My stomach flutters. All I see are dark lashes outlining wild, blue eyes that are on me, and the tips of my ears feel like there are flames coming off of them. There’s no other way out of the small room except that door. He’s blocking the entire thing, and I realize just how massive he is.
He’s his father’s son, alright.
Mr. Fitzgerald must have stood a good 6’ 5” before they took his foot and part of his lower leg. He’s a diabetic and alcoholic, and that is not a winning combination.
Mr. Fitzgerald is African American, light skinned but still. His son looks Caucasian with angular lines to his face, warm olive skin, and I can only assume that his mother must have been white, and the DNA dice just fell toward her side.
But he and his father have the same
look.
They have the same stare. They are as similar as they are different, and they have an intensity that radiates from them that makes you want to look away.
I’m desperate to get out of here, but he’s not moving. I feel my pulse doing double time, and a low vibration of panic is rising and charging my skin.
Is he beautiful or horrible? Whatever he is, I’ve never seen anyone like him.
It seems like an eternity before he takes his next step forward, and I’m sure my face is hot to the touch. I toss my head to the side, wishing my hair would fall over my face. Instead, the loose bun I tied it in this morning merely flops over my ear.
“You coming in or what?” Mr. Fitzgerald breaks the silence with a terse greeting.
I take a breath, but it comes out as more of a loud gasp and both men turn to look at me. I can feel his eyes on me as he takes another step forward.

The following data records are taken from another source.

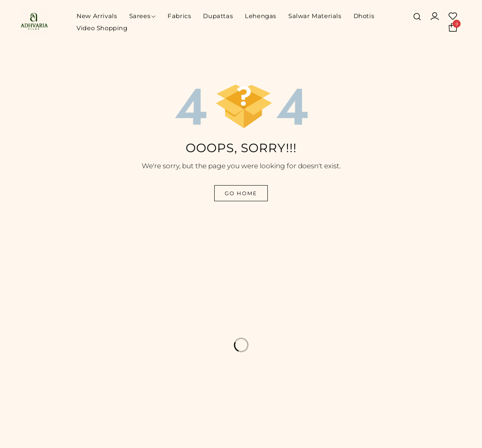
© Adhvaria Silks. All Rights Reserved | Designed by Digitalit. (140, 435)
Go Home (241, 193)
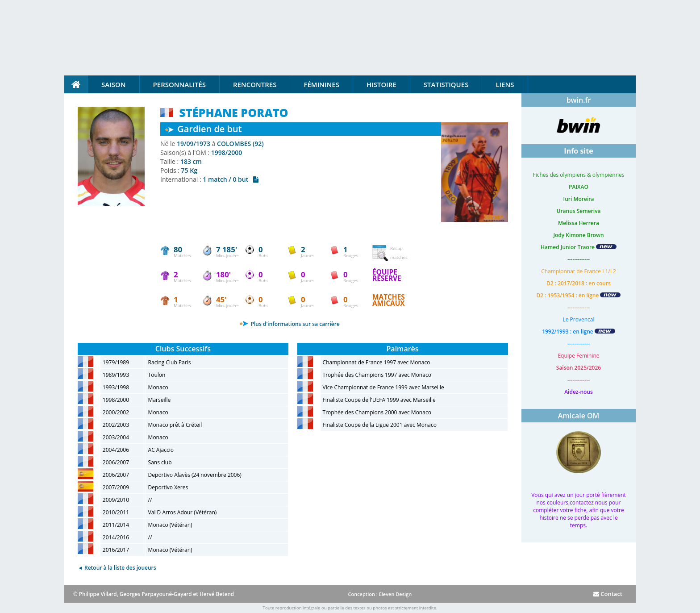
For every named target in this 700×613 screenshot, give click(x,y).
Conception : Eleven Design (379, 594)
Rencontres (254, 84)
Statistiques (446, 84)
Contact (608, 594)
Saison (113, 84)
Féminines (321, 84)
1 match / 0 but (230, 179)
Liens (504, 84)
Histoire (381, 84)
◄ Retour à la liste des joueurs (117, 567)
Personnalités (179, 84)
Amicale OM (579, 416)
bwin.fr (579, 100)
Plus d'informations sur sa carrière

It feels like the air in the room itself is nervous, like it’s tightening around me.
I instinctively move in the opposite direction from the son. I try not to look too long at the half of his face that is cloaked in scars.
Scars that make me want to run.
Scars that make me want to know.
I shuffle away, keeping my eyes low, trying to find my way around and out without looking at him again. Without touching him. He’s on my blind side now, so I can’t see him, but I can hear him.
I can
feel
him.
And it hurts.
“Hey, Dad,” he says quietly.
He sounds sad. His greeting is heavy as though it is filled with many more words he wishes he could say.
Then, he’s looking at me. “Hi.” His voice is like thunder.
Shit.
“Hi,” I reply.
Wow, that’s original.
This is why I don’t talk much. Everything I say sounds moronic. In my head, there’s too much going on. Then when it comes out, there’s nothing. Silence is better.
“She doesn’t talk,” Mr. Fitzgerald grunts.
I’m oddly relieved by Mr. Fitzgerald’s statement. I hate when people work so hard trying to get me to talk, and I have nothing to say. It’s exhausting.
“You don’t?” More thunder only he adds a smile.
And I like it. A lot. He should smile all the time.
At me.
I’m staring stupidly between the two men, plotting my escape.
“That’s not true,” he goes on, still smiling. “She just said ‘Hi’ to me.” He’s genuine, and I can’t help but appreciate the way he fills out his t-shirt. My eyes wander up his chest, his throat, the smile, and then the scars and I quickly look back down at the New Balance tennis shoes I nabbed when they cleaned out Dolores Spencer’s room last week.
We’re not supposed to trash-pick here, but when the residents pass away, the families sometimes throw away perfectly good stuff. And, I’m a budget-minded gal.
Mr. Fitzgerald grunts. “I mean, she
doesn’t want
to talk. She barely says two words to me when she’s in here.”
“Maybe you aren’t all that fun to talk to.” His son’s words are sharp, and I know there is history here. I’ve heard rumors.
“I’m sorry.” I blurt out. I’m not even sure why I just apologized. I’m embarrassed, and I have no idea why.
I grit my teeth, but I can’t stop my eyes from betraying me and leaving the floor again to skim him up and down. I catch an entire Mediterranean Sea of blue and green behind that rim of dark lashes. I’ve never seen eyes so haunting and glowing. I feel like I’m falling.